The FRAM I refits done to Gearings while they were still US Navy ships had a reload magazine in a deckhouse forward of the aft superstructure. The Hsiung Feng II missiles, when added to the Wu Chin III ships, blocked the reloading area so the Taiwanese destroyers lost reload capability. This was considered acceptable, as the RUR-5s were expensive and Taiwan had a limited number in inventory to begin with.


(The four anti-ship missiles, to the far left, blocked off the ASROC reloading area.)


The unguided Mk15 ship-to-ship torpedoes which the Gearing class carried during WWII were already long gone off these destroyers by the time Wu Chin III started.

During WWII the “B” position, the elevated deck ahead of the bridge, seated a twin 5″ gun turret. This had already been eliminated in the United States during the FRAM I upgrade and replaced by two triple Mk32 ASW torpedo tubes. For Wu Chin III, the forward “SAMs-in-a-box” were put here but in a way that they fired clear of the Mk32 tubes as seen below.


These tubes fired Mk46 homing torpedoes, a quarter-ton weapon moving at 40 kts with a maximum depth of 1,200′. Their maximum range was 5 ¾ NM.


For Wu Chin III, these torpedoes backed up ASROC in the ASW role.
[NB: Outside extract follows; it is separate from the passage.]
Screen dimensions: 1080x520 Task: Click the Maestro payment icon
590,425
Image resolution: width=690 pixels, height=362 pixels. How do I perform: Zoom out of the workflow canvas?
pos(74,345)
Basically they were already onboard these seven ships, weren’t getting in the way of anything else, and were modern and useful; so there would have been no point to removing them.


In the United States, WWII Gearing class destroyers which received FRAM I had a mini-hangar and small helipad added for the QH-50 DASH heli-drone, which Taiwan never used.

Taiwan instead adapted these small facilities for a manned helicopter, the MD500, a descendant of the US Army’s OH-6 Cayuse of the Vietnam War.


This little 2-man helicopter could carry a Mk46 torpedo, or two depth charges, or a machine gun. It was fitted with a RDR-1300 surface search radar and a AN/ASQ-81 magnetic anomoly detector (MAD). The MAD was towed in the air behind the helicopter, and detected submerged steel objects (like a submarine) directly underneath it. The MD500 had a combat radius of only 104 NM when carrying a torpedo. The skids had inflation bags for emergency water landings.


The MD500 was not an ideal ASW helicopter. Normally, an ASW chopper uses its MAD only as a backup to dunking sonar or sonobuoys, but there was room for neither on the little MD500 so a MAD was the only option. The helicopter’s searching time was limited by its small combat radius. But for the Wu Chin III ships, there was no other choice. Taiwan’s other naval helicopter, the SH-60 Seahawk (which Taiwan calls S-70C Thunder Hawk) was way too big for the WWII destroyers. The MD500s still offered some use, in that an enemy sub within sonar range but outside ASROC range could be quickly attacked.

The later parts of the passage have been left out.